The mother of a 20-year-old African American male client receiving dialysis asks the nurse, 'My son has been on the transplant list longer than that white woman. Why did she get the kidney?' Which statement is the nurse's best response?
- A. The woman was famous, and so more people will donate organs now.
- B. I understand you are upset your son is ill. Would you like to talk?
- C. No one knows who gets an organ. You just have to wait and pray.
- D. The tissues must match or the body will reject the kidney and it will be wasted.
Correct Answer: D
Rationale: Tissue matching (HLA compatibility) determines transplant priority, preventing rejection, per UNOS guidelines.

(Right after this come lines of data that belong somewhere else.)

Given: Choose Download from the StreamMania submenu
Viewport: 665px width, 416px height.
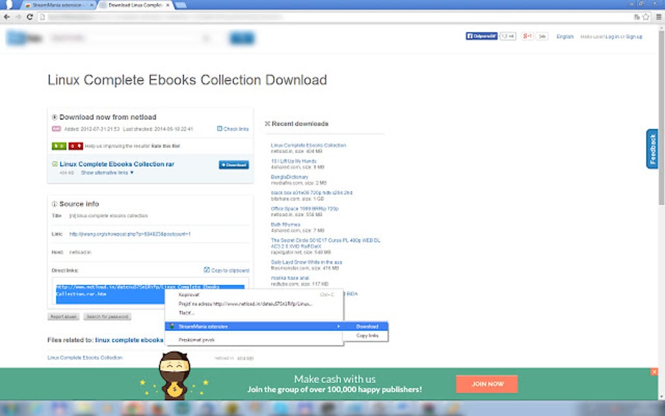Looking at the screenshot, I should (367, 325).
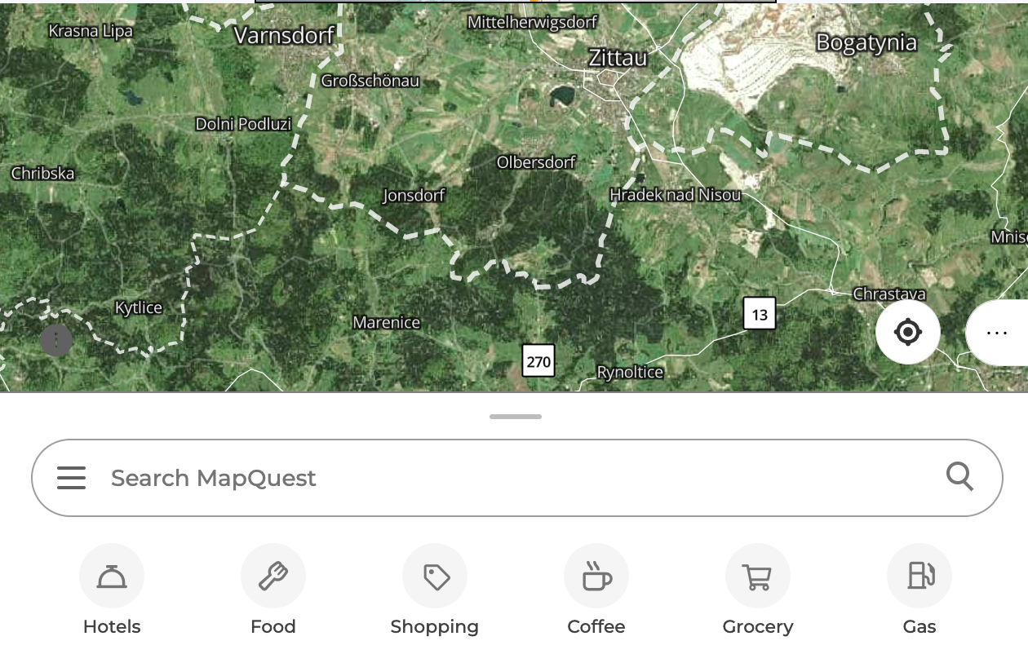Click the route 13 road shield
1028x654 pixels.
click(x=760, y=315)
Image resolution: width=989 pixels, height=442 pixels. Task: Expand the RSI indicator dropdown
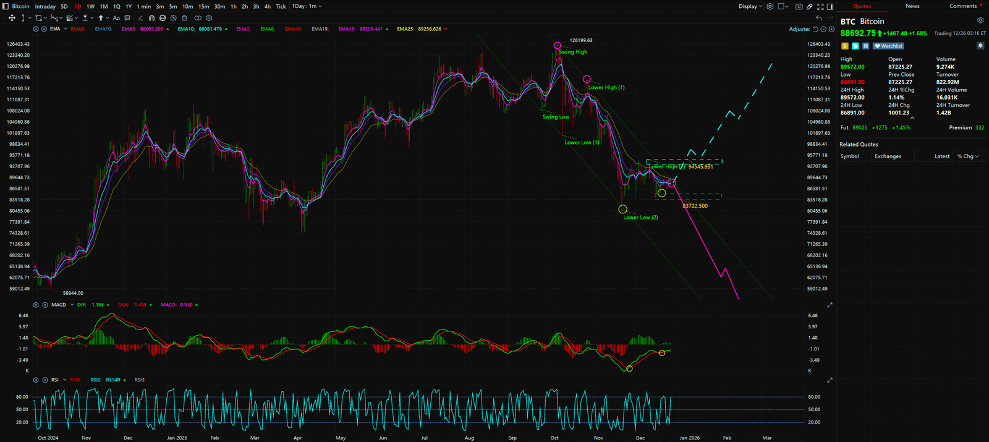[x=64, y=380]
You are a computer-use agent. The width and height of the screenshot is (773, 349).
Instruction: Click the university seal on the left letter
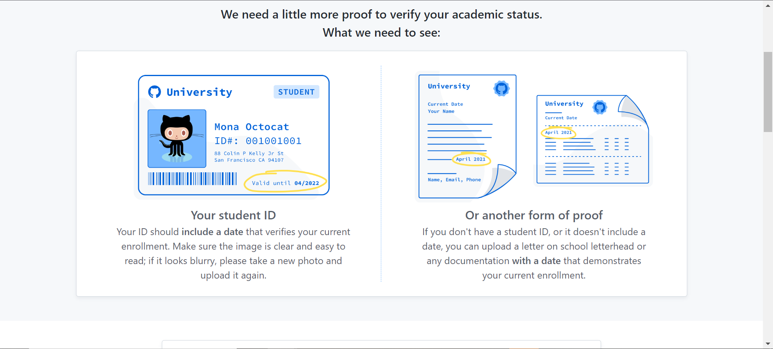pyautogui.click(x=502, y=89)
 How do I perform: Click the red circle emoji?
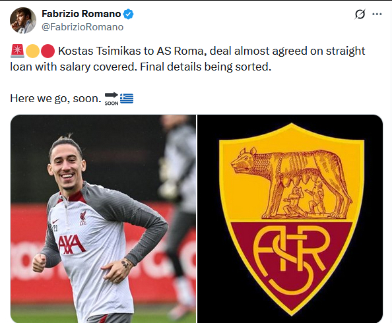point(48,51)
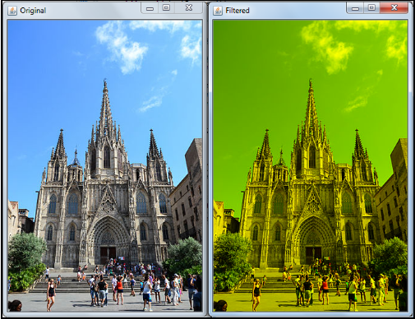
Task: Maximize the Original window
Action: tap(166, 8)
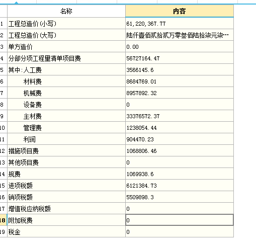The image size is (256, 251).
Task: Click row number 18 header
Action: (4, 220)
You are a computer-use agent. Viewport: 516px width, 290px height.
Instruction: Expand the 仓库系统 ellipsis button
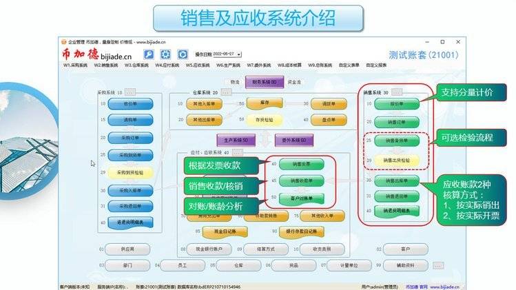pyautogui.click(x=226, y=92)
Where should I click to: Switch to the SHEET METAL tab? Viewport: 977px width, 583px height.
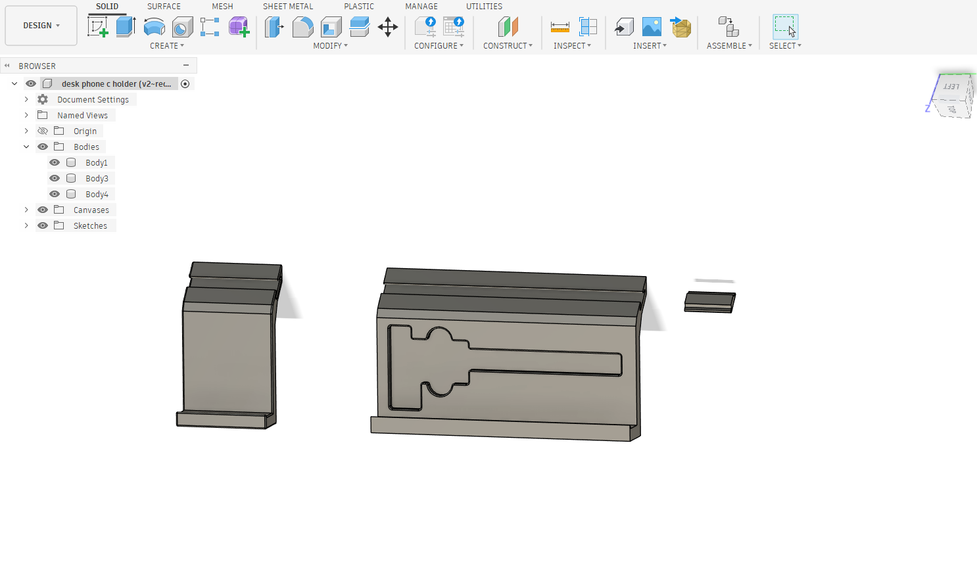click(288, 7)
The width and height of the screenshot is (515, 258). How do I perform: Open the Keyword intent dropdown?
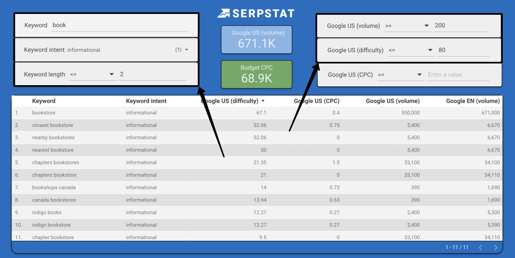[186, 50]
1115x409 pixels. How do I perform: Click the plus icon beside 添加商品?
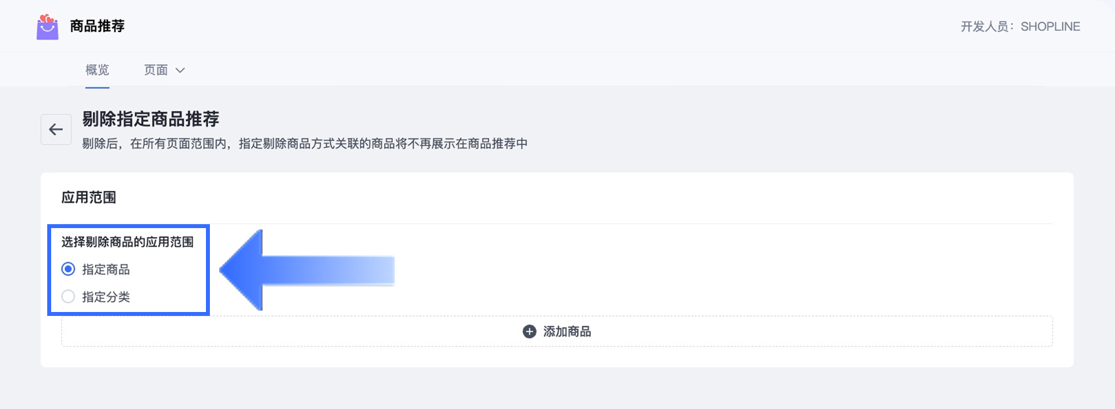(529, 332)
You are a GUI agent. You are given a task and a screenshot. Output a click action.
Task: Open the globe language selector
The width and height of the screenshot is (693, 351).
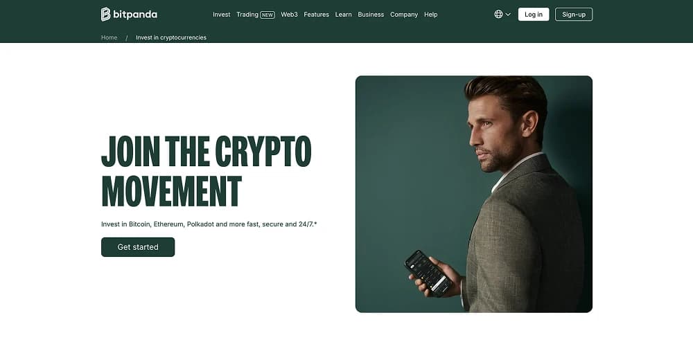point(498,14)
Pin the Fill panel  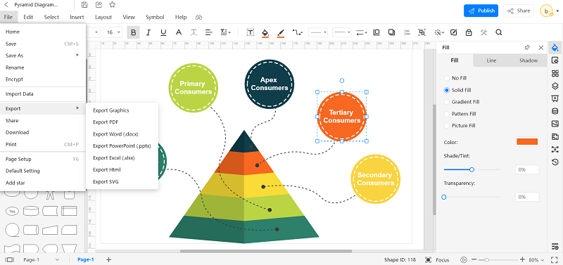click(527, 48)
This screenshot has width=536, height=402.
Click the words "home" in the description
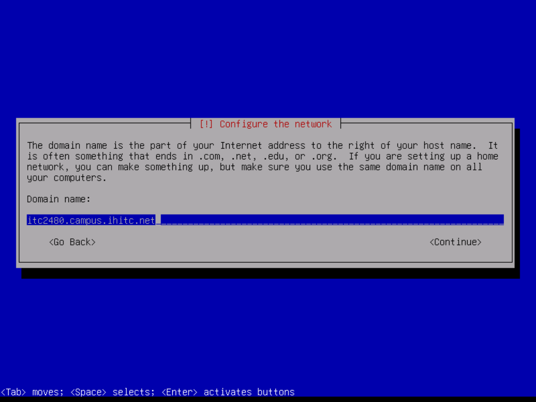(x=487, y=156)
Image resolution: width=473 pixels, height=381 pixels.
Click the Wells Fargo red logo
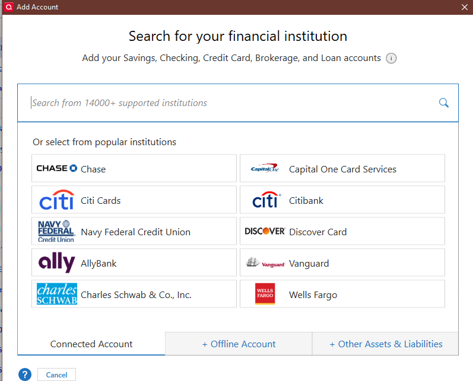tap(265, 294)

Fame, empathy, or fatalism are inappropriate responses.
The client has been in a persistent vegetative state for several years. The family, who have decided to withhold tube feedings because there is no hope of recovery, asks the nurse, 'Will the death be painful?' Which intervention should the nurse implement?
- A. Tell the family the death will be painful but the HCP can order medications.
- B. Inform the family dehydration provides a type of natural euphoria.
- C. Relate other cases where the clients have died in excruciating pain.
- D. Ask the family why they are concerned because they want the client to die anyway.
Correct Answer: B
Rationale: Dehydration in end-of-life care often leads to a natural euphoria, reducing pain perception, per hospice evidence. Painful death, case comparisons, or questioning motives is unhelpful.
The nurse is caring for a client who received a kidney transplant from an unrelated cadaver donor. Which interventions should be included in the plan of care? Select all that apply.
- A. Collect a urine culture every other day.
- B. Prepare the client for dialysis three (3) times a week.
- C. Monitor urine osmolality studies.
- D. Monitor intake and output every shift.
- E. Check abdominal dressing every four (4) hours.
Correct Answer: C,D,E
Rationale: Monitoring urine osmolality, intake/output, and dressings detects rejection or complications post-kidney transplant. Routine urine cultures or dialysis are unnecessary unless indicated.
The nurse is moving to another state which is part of the multistate licensure compact. Which information regarding ADs should the nurse be aware of when practicing nursing in other states?
- A. The laws regarding ADs are the same in all the states.
- B. Advance directives can be transferred from state to state.
- C. A significant other can sign a loved one's advance directive.
- D. Advance directives are state regulated, not federally regulated.
Correct Answer: D
Rationale: ADs are governed by state laws, varying in requirements and execution, not federal regulation. Laws differ, transferability depends on state reciprocity, and significant others cannot sign unless designated.